Using lamp density as a road lighting metric

Reliable data about road lighting metrics such as illuminance and uniformity usually require manual measurements to be taken with an appropriate light meter, following specified procedures. This can be resource-intensive and time-consuming, and it is therefore difficult to obtain lighting measurements for a large number of locations using this method. An alternative source of available data that may offer an approximation of light metrics is the frequency and distribution of road lighting lamps. Such data is held by Local Authorities in databases that include the spatial coordinates of every lamp within their inventory. To assess whether such data can provide some degree of information about the lighting on a particular street, we carried out a validation exercise. This involved comparing lamp density on a street with an estimate of brightness on that street, obtained from images captured from night-time aerial photography.

In 2009 the Environment Agency carried out a night-time aerial survey of Birmingham, UK, capturing high-resolution images of the city at night from a height of 900 m. Each pixel in these open-source images represents an area of 10 cm2 and has an associated intensity value in the red, green and blue channels. Following work by researchers at Birmingham University, we resampled these images from 10 cm2 to 1 m2 pixel resolution, and converted the colour images to a greyscale image, with each pixel now only providing one intensity value – see Figure 1. This ‘brightness’ pixel value has previously been shown to have a strong association with actual measured illuminance on the ground at the same location (Hale et al, 2013 – 400 measurements provided an R2 value of 0.91).

Figure 1. Left: Example full-colour, RGB image of area within Birmingham. Right: Resampled, greyscale image of same area. Black lines show road network vectors.
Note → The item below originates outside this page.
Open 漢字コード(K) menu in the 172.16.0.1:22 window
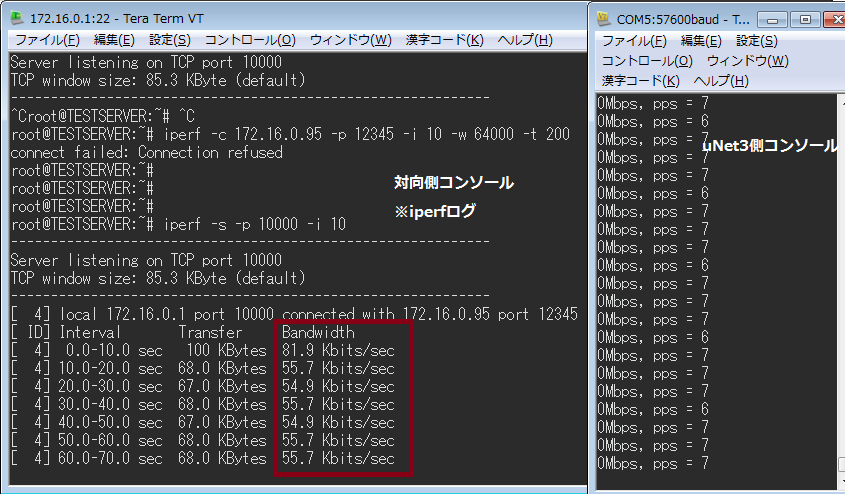845x494 pixels. [445, 40]
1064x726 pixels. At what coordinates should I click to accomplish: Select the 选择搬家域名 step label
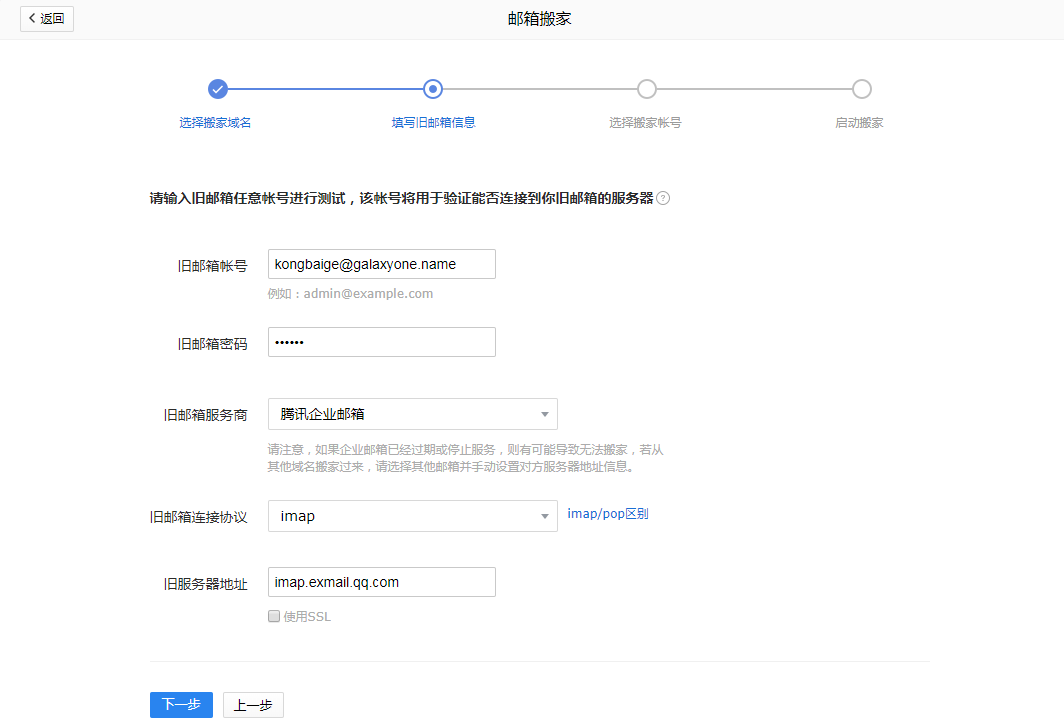(215, 123)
Using GIS software we drew a 15 m buffer around every road segment within Birmingham and calculated the mean pixel intensity within these buffers – this indicating an average level of brightness on each road. We also plotted the locations of road lighting lamps within Birmingham based on open-source data available from the Birmingham data factory. Using the same 15 m buffer zones, we calculated the lamp density for every road, as the number of lamps per 100 m of road. Visual inspection of the brightness imagery overlaid with lamp positions suggested some roads with a calculated lamp density of zero appeared to actually have some lighting present.

Figure 2 illustrates this. It is evident that the road running from top right to bottom left is lit on the left hand side of the image, but no lamps are shown on this stretch. Google StreetView confirms that lighting is present. This suggests lamp data may be missing for some roads. One reason for this is the lighting may not be maintained by the Local Authority but by another Authority such as Highways England (e.g. on primary trunk roads and motorways), or part of a private estate. An example of this is also shown in Figure 2 – the network of roads in the top left of the image is part of the University campus. These roads appear to be lit from the aerial image, but no lamps within the database we have access to are shown. This is likely because the lighting on the campus is maintained by the University rather than the Local Authority.

Figure 2. Greyscale image of area within Birmingham, showing locations of lamps (yellow dots) based on open-source lighting data, road vectors (black lines), and the relative brightness captured by the aerial photography.

As roads with apparently no lighting present (according to the database of Local Authority lighting we are using) may in reality have some form of lighting, such roads were excluded from further analysis as the calculated lamp density of zero may be unreliable. All roads with lamp densities greater than zero were still included. These roads were grouped into 0.5 ‘density bins’ (eg all roads with lamp densities below 0.5 were grouped together, all roads with densities between 0.5 and 0.99 were grouped together, and so on), and the mean pixel brightness calculated for each of these bins. Roads with lamp densities greater than 8 lamps per 100m were excluded due to their small number and potential to skew results (such roads represented only 1% of all roads within Birmingham). Mean pixel values by lamp density bin are plotted in Figure 3. Linear regression suggested a good association between lamp density and pixel brightness (R2 = 0.60, p < .001). For every additional lamp per 100m of road, the mean pixel brightness of the road is predicted to increase by 0.24.

Figure 3. Mean pixel brightness of road by lamp density bin. Linear regression fit line is shown. Roads with calculated lamp density of zero, or greater than 8, are excluded.

Conclusion

  1. There is a strong association between the density of road lighting lamp-posts and road brightness (after dark) as observed using aerial photography.

  2. Current road lighting data may contain gaps, and there is a need to collate more comprehensive and detailed data about road lighting.